***** GIVEN DATA

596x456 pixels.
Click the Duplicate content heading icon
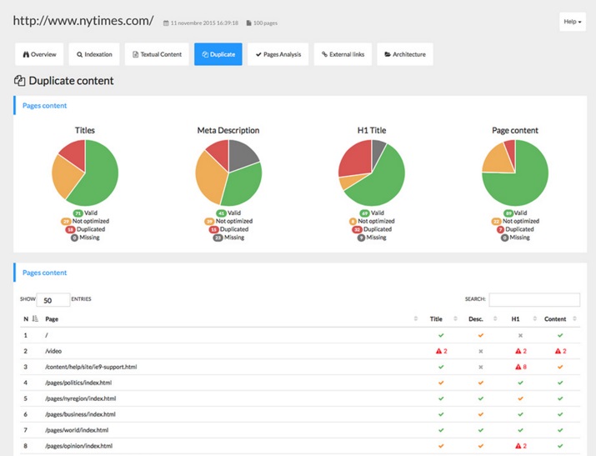pyautogui.click(x=20, y=81)
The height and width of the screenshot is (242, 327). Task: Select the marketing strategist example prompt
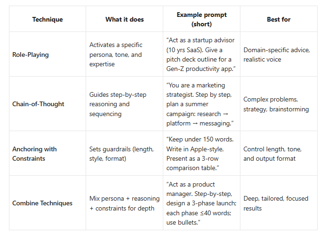pos(200,104)
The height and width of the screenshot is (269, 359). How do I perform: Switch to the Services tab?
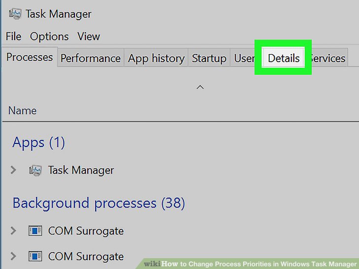327,58
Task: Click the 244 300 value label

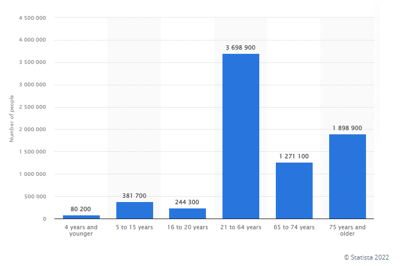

**********

### [ASSIGNMENT]
Restate the data word for word without pictures.

### [OUTPUT]
596x456 pixels.
Click the Duplicate content heading icon
pyautogui.click(x=20, y=81)
The height and width of the screenshot is (242, 327). Task: Select the marketing strategist example prompt
pos(200,104)
The height and width of the screenshot is (269, 359). How do I perform: Switch to the Services tab?
327,58
Task: Click the 244 300 value label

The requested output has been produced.